To evaluate the thermal stability of the NMCs and LFP cathode materials at elevated temperature, all samples were assembled into half coin cells and then were first subjected to one formation cycle at C/20 (charge/discharge), followed by charging to 4.2 V for NMCs and 3.7 V for LFP. Afterward, the cells were disassembled in an argon-filled glovebox, and the electrodes were thoroughly rinsed with dimethyl carbonate (DMC) and dried at room temperature. The cathode materials were then carefully scraped from the current collectors and sealed in hermetic pans for differential scanning calorimetry (DSC) measurements. The DSC experiments were conducted from 20°C to 350°C at a heating rate of 10 °C/min (Figure 7).

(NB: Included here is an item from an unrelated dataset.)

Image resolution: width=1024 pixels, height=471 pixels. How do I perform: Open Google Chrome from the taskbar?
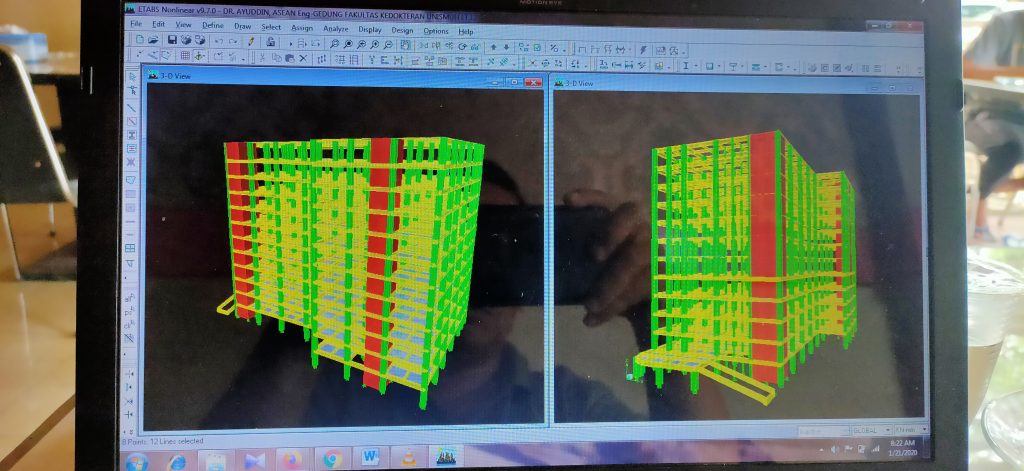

The DSC profiles of all NMCs and LFP display an endothermic peak around 180°C, corresponding to the melting transition of the PVDF binder. The onset temperature, peak temperature, and shape of the exothermic features provide insights into their relative thermal stability. In the case of layered NMC cathode materials, the exothermic behavior primarily results from the structural degradation of the delithiated cathode and subsequent oxygen release. As the temperature increases, the layered structure transitions to spinel- or rock-salt-like phases, destabilizing the lattice oxygen. The temperature and intensity of this peak are strongly influenced by the nickel content, with higher nickel concentrations leading to earlier and sharper exothermic peaks.19-21 NMCA, which has the highest nickel content, exhibited the lowest onset temperature at approximately 197 °C, accompanied by a sharp and intense exothermic peak around 210°C. In contrast, NMC811 and NMC532 displayed onset temperatures of 215 °C and 253 °C, respectively, with broad peaks occurring at approximately 238 °C and 284 °C. This suggests that the lower nickel content in the layered NMC cathode materials is associated with higher thermal stability. The sharper and narrower peak for NMCA indicates rapid and violent decomposition within a very limited temperature range, resulting in a much faster rate of heat release compared to NMC811 and NMC532. Additionally, the exothermic peak for NMC532 is broader than that of NMC811, suggesting a slower heat release during decomposition. All NMCs exothermic peaks exhibited shoulders reflecting the multi-steps phase changes and oxygen release.20-22
LFP exhibited no significant exothermic activity until temperatures exceeded 240 °C, with any subsequent heat release being weak and very broad, indicating high thermal stability. This stability can be attributed to the strong P-O bonds within the olivine structure, which effectively suppress lattice oxygen release.19,22

Figure 7.DSC curves for NMCs (NMC811, NMC532, and NMCA) and LFP, were obtained after charging at 4.2 V and 3.7 V versus Li/Li⁺, respectively.
Conclusion
This study conducted extensive structural, compositional, and physical characterization of our recently commercialized Li-ion cathode materials, with a focus on high to mid nickel content layered oxides (NMC811, Al-doped NMC, and NMC532) and olivine-type LFP. This comprehensive analysis lays the groundwork for data-driven material selection. Electrochemical performance testing revealed that higher nickel content in NMCs (especially NMC811 and the Al-doped version) generally delivers higher discharge capacities at various C-rates compared to NMC532. However, these benefits come with trade-offs in thermal stability and long-term capacity retention. Among them, LFP- driven by its strong olivine structure and lower energy density, offers superior thermal stability, which is valuable for safety-critical applications.